» Wat gevraagd wordt:
Som alle regels uit de rijen hieronder op die de tekenreeks "Point" bevatten, en neem elke regel letterlijk over. Het verschil tussen hoofdletters en kleine letters telt mee.

───── Gegevens bij oefening ─────

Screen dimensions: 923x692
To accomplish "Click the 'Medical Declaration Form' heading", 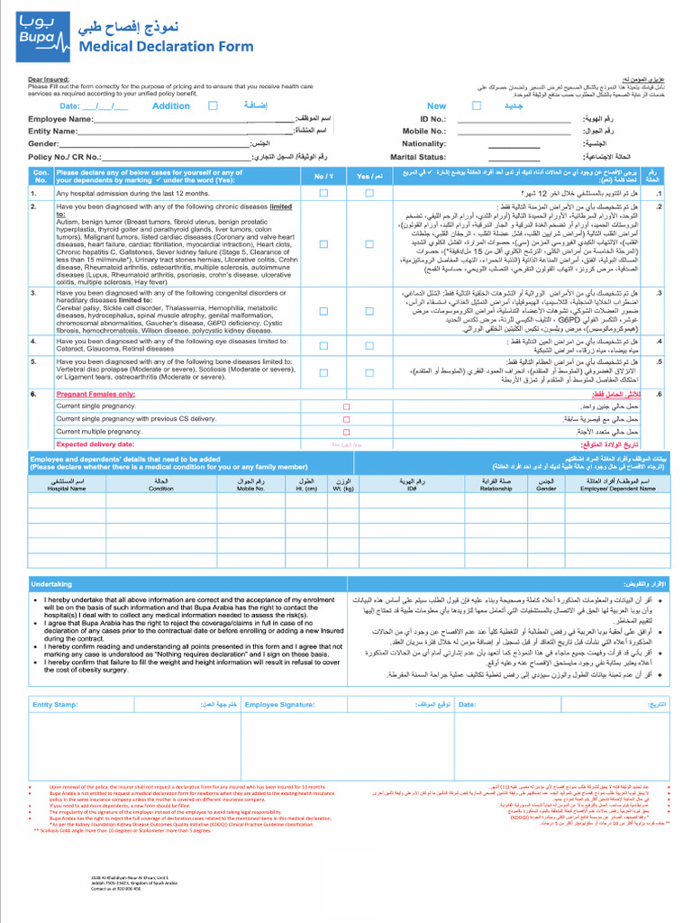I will click(166, 47).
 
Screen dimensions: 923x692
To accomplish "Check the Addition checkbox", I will click(213, 105).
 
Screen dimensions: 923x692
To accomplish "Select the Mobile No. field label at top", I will click(423, 131).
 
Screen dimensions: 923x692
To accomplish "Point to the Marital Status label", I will click(418, 156).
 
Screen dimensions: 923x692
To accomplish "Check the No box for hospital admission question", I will click(323, 193).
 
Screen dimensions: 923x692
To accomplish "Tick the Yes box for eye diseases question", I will click(369, 343).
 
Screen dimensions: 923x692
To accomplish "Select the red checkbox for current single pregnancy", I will click(346, 407).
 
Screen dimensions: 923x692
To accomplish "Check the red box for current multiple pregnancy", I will click(346, 432).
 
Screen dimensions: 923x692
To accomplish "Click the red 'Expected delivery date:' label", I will click(95, 444).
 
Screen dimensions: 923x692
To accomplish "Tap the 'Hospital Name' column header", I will click(67, 489).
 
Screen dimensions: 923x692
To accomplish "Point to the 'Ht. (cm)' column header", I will click(306, 489).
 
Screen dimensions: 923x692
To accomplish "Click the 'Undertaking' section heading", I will click(51, 584).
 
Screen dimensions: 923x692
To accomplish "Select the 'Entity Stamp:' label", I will click(55, 704).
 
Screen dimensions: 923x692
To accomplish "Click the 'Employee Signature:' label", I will click(279, 704).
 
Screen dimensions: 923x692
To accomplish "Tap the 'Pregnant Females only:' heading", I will click(96, 394).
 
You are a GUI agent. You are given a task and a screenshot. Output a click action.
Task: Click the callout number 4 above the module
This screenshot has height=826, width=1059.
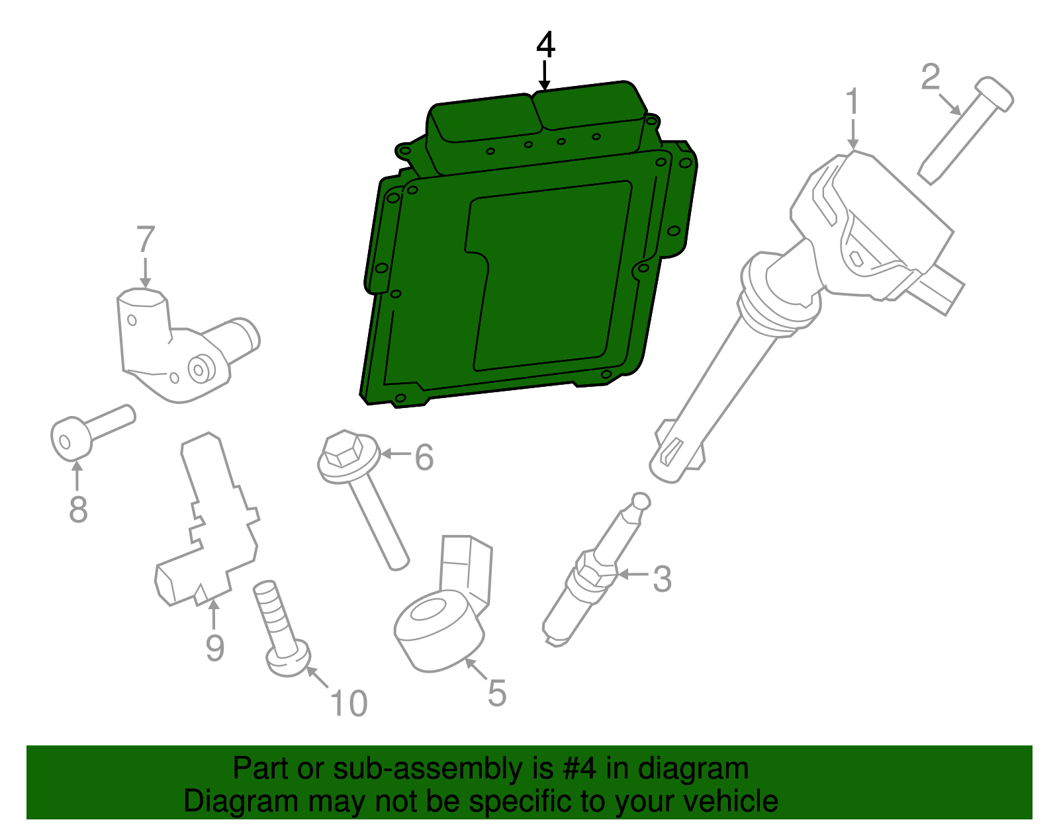pos(545,45)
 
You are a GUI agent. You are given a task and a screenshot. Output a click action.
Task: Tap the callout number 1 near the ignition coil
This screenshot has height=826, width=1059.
pos(852,103)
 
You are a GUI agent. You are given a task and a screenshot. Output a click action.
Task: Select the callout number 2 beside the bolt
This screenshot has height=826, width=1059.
pos(930,77)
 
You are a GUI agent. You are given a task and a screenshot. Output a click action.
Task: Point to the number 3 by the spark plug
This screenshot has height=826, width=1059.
pos(662,579)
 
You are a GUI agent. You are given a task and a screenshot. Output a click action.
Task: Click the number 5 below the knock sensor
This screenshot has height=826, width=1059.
pos(497,693)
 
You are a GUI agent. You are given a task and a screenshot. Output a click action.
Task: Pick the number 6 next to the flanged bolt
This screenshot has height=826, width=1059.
pos(424,457)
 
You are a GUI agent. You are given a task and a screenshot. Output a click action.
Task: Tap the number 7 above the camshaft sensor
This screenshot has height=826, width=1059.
pos(146,240)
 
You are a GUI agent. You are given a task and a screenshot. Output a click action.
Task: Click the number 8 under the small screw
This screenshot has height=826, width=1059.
pos(78,510)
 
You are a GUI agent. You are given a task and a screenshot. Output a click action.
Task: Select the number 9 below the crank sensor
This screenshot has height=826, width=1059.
pos(214,647)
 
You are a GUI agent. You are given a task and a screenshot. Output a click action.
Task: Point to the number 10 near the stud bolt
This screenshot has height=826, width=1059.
pos(349,704)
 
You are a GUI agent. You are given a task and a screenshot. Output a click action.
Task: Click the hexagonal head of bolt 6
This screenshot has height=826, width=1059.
pos(342,451)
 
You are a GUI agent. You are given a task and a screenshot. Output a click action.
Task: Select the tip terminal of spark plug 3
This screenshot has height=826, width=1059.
pos(641,501)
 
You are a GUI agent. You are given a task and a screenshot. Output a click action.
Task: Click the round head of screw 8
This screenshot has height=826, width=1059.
pos(69,439)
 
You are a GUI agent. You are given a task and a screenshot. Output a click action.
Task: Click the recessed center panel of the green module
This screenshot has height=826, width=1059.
pos(549,278)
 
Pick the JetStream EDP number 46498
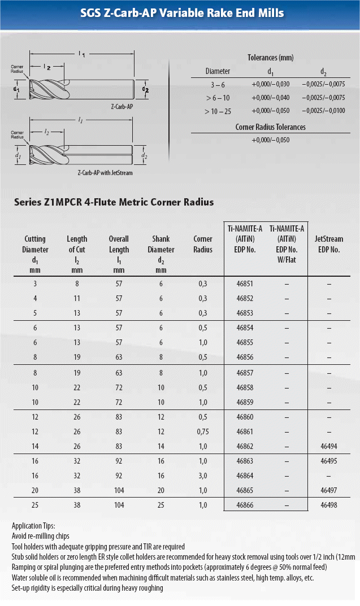pos(328,505)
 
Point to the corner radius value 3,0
pos(203,476)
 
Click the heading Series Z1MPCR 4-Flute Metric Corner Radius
pos(114,202)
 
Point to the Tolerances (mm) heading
pos(270,58)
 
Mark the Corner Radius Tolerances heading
pos(270,127)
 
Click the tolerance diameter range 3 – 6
pos(218,84)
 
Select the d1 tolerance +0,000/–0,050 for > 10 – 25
pos(270,111)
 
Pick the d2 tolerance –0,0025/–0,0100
pos(323,111)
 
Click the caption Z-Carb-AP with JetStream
pos(105,173)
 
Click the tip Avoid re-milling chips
pos(41,536)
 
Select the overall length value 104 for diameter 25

─────

» Uitgewerkt antwoord:
To accomplish "Point to the Marital Status label", I will click(418, 156).
To accomplish "Point to the 'Ht. (cm)' column header", I will click(306, 489).
Task: Point to the number 3 by the spark plug
Task: Point to the number 10 near the stud bolt
Point to the corner radius value 3,0
Point to the Tolerances (mm) heading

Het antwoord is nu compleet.